Assignment >> Go through the data and retrieve each line that includes the string "will".
:::
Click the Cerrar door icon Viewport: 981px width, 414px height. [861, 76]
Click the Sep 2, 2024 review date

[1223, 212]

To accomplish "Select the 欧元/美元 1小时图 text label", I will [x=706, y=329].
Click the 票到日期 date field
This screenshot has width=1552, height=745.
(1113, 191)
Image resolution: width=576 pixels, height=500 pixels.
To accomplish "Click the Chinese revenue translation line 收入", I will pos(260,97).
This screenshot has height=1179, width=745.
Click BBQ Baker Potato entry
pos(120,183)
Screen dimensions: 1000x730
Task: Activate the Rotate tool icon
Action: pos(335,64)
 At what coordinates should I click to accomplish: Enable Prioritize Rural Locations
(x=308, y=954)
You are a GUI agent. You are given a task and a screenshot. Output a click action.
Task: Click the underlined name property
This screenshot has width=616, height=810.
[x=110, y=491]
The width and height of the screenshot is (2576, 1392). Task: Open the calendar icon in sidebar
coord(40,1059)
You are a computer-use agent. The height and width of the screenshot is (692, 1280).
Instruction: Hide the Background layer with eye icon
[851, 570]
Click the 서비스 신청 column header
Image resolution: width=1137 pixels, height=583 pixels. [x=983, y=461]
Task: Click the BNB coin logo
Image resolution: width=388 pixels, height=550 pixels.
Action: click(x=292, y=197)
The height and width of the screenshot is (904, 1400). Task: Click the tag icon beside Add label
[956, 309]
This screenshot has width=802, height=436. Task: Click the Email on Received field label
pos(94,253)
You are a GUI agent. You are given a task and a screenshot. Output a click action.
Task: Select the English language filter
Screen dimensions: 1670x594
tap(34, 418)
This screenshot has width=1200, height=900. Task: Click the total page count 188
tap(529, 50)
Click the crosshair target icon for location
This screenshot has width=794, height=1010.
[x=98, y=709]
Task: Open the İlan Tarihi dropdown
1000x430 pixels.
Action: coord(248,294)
:::
Task output >>
To accomplish "Select the 欧元/美元 1小时图 text label", I will [x=706, y=329].
To accomplish "Click the Chinese revenue translation line 收入", I will pos(260,97).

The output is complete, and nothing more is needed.